To translate: a trap is a detective or policeman; a lap-feeder is a silver teaspoon, a blowen is a wench, and prig means "to steal." Though most of this cant never moved beyond the world of thieves, frisking entered mainstream usage, eventually becoming a standard term in American law enforcement for searches of suspects' outer garments for weapons or other items concealed underneath. The stop and frisk is now an accepted police procedure in many states.

In the mid-20th century, a new slang term emerged in the U.S. for frisking: "patting someone down." The Oxford English Dictionary includes this expression in its latest online revision of the entry for pat, with citations back to 1953. We can extend that back another decade, thanks to the availability of historical African-American newspapers in the ProQuest digitized database. In these papers, getting "patted down" is frequently mentioned in reports of police searches and detentions, with African Americans bearing the brunt of the activity. Here are five examples from the 1940s:

1943 Atlanta Daily World 17 Mar. 6/2 Officer Nash said he patted Wilson down, searching for a weapon and found a big 45-calibre pistol.

1948 Baltimore Afro-American 20 Mar. 2/6 "Then they patted us down to see if we were armed," Miss Mack stated.

1948 Atlanta Daily World 2 July 5/2 Blaine stated that he raised his hands while office Bryant "patted him down." ... He said he was facing the wall with his back to the officers and that he didn't know which one had "patted him down" and searched his billfold.

1948 New York Amsterdam News 10 July 25/3 The $10 was taken from him when he was "patted down" by the police on the original arrest, he said.

1949 Baltimore Afro-American 10 Dec. 4/4 If you drive a new car, especially one of the higher-priced models, you're fair game for Philly police who pat you down like a common criminal even before they ask for credentials.

The phrasal verb pat down then became a noun, pat-down, to refer to a specific instance of frisking. The earliest OED citation is a court case from 1964:

1964 Calif. Appellate Rep. 2nd Ser. 222 345 The officer, in making a cursory search or 'pat down' of King for weapons, found two shotgun shells in his pocket.

The creation of the noun pat-down follows a typical pattern for phrasal verbs using down. If you're let down (disappointed), it's a letdown; if you're knocked down (laid out in a fight), it's a knock-down; if you're put down (insulted), it's a put-down. For some violent examples, see this Word Routes column on throwdowns, smackdowns, and beatdowns.

Both frisk and pat-down moved from slang to official usage, particularly after the terms were enshrined in legal casework such as the 1968 Supreme Court case Terry v. Ohio, permitting police officers to conduct pat-downs if there is reasonable suspicion of a crime. The TSA's "pat-down procedures" don't require suspicion of a crime in accordance with the Fourth Amendment, which is one reason why critics find the pat-downs of law-abiding travelers to be unnecessarily invasive.
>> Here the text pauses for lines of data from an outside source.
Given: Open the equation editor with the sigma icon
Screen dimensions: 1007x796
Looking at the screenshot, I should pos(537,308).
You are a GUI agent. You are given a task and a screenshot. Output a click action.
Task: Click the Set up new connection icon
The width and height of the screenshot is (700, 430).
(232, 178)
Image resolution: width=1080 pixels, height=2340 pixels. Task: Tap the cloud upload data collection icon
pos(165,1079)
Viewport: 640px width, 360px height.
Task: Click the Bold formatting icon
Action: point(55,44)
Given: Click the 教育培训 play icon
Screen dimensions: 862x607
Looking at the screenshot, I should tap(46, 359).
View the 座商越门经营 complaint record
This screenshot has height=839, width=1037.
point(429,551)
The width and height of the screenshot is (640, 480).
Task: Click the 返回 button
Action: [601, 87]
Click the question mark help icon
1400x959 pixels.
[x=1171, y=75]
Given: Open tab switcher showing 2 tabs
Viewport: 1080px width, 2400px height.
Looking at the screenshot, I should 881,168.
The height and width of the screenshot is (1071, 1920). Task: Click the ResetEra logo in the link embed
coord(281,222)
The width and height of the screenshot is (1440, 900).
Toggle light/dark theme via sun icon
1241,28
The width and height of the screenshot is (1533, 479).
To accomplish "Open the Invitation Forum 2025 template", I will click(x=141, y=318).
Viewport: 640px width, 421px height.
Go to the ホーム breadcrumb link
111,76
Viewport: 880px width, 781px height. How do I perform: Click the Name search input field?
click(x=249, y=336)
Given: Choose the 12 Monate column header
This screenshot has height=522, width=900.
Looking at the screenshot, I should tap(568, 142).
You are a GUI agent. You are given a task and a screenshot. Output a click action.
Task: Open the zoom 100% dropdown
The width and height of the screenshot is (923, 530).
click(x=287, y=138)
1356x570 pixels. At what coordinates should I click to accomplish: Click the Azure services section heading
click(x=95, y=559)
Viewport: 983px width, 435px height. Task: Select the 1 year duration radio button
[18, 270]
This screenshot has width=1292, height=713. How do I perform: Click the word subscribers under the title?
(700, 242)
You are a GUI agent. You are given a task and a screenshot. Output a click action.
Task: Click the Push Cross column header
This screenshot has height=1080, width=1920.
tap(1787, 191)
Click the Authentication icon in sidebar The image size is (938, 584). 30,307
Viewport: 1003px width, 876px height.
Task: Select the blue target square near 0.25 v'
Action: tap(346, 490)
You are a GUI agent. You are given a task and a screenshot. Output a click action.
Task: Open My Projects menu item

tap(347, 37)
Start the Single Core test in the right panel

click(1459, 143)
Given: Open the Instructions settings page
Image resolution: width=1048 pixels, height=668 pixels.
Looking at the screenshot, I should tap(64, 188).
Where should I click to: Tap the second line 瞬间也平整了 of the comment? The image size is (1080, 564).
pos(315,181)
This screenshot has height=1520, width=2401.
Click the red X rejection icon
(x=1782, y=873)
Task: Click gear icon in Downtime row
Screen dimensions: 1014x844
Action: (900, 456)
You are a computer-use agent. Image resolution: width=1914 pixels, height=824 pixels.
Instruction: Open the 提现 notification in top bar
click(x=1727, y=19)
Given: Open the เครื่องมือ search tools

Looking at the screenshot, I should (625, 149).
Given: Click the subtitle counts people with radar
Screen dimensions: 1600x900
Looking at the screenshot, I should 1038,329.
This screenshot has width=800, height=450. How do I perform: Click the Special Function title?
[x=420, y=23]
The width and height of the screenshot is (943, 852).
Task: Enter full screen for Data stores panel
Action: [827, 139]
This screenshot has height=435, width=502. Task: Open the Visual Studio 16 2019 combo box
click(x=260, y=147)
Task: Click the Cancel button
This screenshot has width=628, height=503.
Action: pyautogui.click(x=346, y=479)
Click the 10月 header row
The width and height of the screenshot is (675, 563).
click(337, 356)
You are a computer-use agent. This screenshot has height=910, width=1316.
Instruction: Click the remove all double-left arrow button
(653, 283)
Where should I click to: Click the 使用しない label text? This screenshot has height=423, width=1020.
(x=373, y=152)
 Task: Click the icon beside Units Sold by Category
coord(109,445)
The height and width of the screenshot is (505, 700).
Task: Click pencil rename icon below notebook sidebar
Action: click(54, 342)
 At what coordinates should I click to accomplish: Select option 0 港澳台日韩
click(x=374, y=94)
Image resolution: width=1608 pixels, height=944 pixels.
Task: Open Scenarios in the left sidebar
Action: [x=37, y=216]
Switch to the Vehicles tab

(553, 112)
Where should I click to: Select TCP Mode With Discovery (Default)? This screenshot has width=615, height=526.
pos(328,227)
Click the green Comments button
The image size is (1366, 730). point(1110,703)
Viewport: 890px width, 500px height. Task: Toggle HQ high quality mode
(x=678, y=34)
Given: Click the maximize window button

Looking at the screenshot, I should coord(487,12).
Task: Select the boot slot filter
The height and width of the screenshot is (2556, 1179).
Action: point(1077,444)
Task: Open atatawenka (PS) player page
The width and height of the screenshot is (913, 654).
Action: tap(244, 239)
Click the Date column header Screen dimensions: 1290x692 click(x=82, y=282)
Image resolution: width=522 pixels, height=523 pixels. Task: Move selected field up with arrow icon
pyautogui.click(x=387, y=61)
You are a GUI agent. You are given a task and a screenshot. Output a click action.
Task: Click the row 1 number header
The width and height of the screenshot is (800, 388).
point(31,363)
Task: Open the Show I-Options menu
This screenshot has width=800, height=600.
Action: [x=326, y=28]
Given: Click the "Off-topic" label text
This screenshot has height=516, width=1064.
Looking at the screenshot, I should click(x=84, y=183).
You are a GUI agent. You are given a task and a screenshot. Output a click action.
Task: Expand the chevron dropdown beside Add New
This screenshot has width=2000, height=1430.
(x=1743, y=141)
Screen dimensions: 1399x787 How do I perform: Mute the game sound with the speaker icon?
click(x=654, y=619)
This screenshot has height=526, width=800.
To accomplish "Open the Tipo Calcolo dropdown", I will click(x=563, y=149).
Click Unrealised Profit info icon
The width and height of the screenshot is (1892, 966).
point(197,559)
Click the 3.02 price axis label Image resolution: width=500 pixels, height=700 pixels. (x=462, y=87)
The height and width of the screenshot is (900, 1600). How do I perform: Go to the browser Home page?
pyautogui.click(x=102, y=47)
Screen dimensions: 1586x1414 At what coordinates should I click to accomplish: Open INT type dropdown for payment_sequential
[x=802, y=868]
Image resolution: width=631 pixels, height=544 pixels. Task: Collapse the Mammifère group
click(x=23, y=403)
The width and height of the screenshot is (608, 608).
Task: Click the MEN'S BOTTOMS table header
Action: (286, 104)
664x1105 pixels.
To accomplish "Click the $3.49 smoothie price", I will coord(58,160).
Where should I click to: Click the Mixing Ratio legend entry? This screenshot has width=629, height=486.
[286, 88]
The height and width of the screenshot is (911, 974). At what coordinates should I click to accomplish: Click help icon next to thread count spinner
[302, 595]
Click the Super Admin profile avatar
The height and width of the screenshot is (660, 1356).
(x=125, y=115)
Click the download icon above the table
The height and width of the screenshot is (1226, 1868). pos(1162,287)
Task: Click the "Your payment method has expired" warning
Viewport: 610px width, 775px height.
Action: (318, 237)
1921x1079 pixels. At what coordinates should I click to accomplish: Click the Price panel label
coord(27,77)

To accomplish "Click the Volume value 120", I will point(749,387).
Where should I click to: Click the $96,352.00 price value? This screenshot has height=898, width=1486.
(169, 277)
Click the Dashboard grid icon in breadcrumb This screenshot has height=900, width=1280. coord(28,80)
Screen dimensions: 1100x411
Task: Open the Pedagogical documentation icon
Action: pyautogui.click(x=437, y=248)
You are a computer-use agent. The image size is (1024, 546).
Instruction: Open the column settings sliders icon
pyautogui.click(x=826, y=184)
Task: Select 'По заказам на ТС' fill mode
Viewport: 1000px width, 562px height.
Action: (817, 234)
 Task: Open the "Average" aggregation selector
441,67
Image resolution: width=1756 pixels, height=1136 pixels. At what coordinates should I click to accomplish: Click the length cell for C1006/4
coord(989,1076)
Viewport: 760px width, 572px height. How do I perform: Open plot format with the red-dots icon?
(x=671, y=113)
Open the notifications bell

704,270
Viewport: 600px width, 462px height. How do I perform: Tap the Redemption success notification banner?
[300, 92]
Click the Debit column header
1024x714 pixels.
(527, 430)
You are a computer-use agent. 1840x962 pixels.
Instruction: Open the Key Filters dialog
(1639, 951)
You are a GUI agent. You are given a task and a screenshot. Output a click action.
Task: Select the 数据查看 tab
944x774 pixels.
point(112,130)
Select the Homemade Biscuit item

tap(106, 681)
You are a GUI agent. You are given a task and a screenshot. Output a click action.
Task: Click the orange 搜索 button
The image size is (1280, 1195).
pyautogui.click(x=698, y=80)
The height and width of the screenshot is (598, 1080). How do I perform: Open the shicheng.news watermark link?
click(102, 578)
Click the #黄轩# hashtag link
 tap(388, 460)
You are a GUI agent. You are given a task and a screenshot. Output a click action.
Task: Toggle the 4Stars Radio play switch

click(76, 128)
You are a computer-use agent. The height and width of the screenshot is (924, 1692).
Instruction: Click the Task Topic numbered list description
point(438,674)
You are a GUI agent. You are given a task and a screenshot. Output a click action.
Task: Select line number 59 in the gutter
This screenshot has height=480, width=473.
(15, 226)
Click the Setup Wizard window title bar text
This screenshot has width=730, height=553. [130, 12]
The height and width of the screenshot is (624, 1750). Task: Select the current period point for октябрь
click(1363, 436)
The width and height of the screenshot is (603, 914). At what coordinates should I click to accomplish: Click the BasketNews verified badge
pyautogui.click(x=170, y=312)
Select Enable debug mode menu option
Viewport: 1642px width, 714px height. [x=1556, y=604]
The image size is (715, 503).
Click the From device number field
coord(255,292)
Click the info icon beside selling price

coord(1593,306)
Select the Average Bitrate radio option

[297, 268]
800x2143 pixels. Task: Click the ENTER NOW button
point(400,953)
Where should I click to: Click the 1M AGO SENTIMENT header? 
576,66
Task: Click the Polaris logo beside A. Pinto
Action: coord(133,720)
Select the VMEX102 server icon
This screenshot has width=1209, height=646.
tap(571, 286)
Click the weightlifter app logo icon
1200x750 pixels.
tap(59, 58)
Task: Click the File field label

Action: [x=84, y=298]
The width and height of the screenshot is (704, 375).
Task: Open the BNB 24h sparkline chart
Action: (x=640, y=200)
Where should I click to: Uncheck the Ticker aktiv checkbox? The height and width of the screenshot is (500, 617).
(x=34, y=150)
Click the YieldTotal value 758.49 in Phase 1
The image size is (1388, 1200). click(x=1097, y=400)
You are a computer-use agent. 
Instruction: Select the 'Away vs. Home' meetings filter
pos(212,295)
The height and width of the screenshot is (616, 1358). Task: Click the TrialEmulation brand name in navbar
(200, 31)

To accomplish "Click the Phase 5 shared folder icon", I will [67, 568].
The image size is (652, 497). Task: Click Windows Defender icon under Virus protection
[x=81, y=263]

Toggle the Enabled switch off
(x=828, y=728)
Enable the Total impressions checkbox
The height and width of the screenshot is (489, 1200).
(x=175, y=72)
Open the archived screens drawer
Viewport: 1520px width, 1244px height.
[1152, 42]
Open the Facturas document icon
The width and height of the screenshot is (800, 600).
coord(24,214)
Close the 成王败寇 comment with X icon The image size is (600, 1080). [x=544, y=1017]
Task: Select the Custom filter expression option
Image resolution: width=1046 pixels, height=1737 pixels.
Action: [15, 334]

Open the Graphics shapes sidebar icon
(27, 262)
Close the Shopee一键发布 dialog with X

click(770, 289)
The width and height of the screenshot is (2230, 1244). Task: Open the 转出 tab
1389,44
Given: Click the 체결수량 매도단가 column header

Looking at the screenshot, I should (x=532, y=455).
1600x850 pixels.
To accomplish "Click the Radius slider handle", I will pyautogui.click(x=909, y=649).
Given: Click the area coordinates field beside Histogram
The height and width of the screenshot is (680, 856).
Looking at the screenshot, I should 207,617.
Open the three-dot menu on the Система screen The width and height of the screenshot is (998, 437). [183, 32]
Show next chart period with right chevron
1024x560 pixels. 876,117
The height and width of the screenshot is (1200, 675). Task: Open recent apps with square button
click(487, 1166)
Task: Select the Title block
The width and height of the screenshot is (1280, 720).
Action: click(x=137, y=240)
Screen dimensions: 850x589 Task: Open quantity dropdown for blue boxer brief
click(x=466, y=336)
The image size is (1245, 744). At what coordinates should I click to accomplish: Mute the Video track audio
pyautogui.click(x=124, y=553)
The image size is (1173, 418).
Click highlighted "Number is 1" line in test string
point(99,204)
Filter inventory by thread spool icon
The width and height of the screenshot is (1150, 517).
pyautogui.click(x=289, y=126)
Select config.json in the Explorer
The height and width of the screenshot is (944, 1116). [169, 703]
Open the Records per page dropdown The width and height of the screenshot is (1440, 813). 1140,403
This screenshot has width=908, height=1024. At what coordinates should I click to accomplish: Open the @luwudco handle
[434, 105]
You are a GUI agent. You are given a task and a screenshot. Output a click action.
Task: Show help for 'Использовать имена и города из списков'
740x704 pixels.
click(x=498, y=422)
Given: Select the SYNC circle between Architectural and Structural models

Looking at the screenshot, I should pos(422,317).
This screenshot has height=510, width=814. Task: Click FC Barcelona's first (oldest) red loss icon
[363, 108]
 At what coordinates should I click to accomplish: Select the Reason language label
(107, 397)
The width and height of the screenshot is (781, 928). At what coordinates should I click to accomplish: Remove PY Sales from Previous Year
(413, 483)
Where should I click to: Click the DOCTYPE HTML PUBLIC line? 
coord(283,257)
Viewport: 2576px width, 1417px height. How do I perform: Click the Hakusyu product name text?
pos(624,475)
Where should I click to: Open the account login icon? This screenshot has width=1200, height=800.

The "enhanced" pat-downs of the TSA have been the source of much ridicule over the past couple of weeks. On Twitter, these jibes have often been assigned the hashtag #TSASlogans. One such fake slogan, from the fake Twitter account TSAgov, is: "It's not a grope. It's a freedom pat." TSAgov has also made the Guantanamo parallel more explicit by tweeting about "enhanced rubbing techniques." The way things are going this holiday season, travelers will be thinking up many more sarcastic alternatives to the pat-down as they navigate the brave new world of airport security.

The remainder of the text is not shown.